Why should Dell return? It honestly has not much to add other than that it is an actual American company, with branding still respected among the technology-buying audience.
But would not you consider buying a Dell XPS phone if it was as good as the rival Samsung? Apple and Google are the only major US companies making phones these days, now that Motorola’s phone arm is owned by Lenovo.
There is currently no US giant that only makes phone hardware.
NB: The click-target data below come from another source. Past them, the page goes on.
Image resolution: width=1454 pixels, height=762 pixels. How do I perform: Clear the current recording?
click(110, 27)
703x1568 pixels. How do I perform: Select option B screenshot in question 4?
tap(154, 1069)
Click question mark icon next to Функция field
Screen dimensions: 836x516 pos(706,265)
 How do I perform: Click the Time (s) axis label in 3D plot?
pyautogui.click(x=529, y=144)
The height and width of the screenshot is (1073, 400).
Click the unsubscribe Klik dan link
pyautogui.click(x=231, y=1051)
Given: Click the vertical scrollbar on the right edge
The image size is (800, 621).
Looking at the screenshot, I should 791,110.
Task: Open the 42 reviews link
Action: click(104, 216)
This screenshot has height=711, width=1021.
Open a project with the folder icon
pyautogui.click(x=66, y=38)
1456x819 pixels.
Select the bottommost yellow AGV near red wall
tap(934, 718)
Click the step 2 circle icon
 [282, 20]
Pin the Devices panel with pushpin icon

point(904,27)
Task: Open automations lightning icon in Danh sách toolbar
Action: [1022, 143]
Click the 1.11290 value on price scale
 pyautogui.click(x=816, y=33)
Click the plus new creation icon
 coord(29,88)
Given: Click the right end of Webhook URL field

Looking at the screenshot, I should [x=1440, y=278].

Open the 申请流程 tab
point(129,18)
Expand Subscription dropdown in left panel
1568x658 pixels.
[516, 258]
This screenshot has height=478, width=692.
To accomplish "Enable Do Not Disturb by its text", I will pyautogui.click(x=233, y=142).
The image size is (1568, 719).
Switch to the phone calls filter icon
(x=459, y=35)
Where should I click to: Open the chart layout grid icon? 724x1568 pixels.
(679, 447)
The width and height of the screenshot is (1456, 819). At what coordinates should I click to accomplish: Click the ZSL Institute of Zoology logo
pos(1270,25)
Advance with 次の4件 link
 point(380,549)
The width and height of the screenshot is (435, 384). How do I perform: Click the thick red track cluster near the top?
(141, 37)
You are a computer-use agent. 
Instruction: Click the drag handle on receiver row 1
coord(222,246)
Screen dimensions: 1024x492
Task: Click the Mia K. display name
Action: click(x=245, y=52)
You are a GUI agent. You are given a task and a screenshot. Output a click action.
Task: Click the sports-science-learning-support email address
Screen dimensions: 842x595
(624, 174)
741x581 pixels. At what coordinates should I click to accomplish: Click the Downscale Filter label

Dell shareholders would hate the idea, but a return to the phone industry would – oddly enough – contribute significantly to the diversity of the pool.
Could it happen? It would be an extremely bad idea for Dell to return to phones. While we can already imagine a Dell XPS 6 with a sleek metal back that looks like an XPS 13 laptop lid, the investment required to make the cameras competitive would be huge. An Alienware phone (Dell’s game brand) might make more sense, but it would only be interesting if it tried something as ambitious as our N-Gage Xbox Game Pass phone fantasy.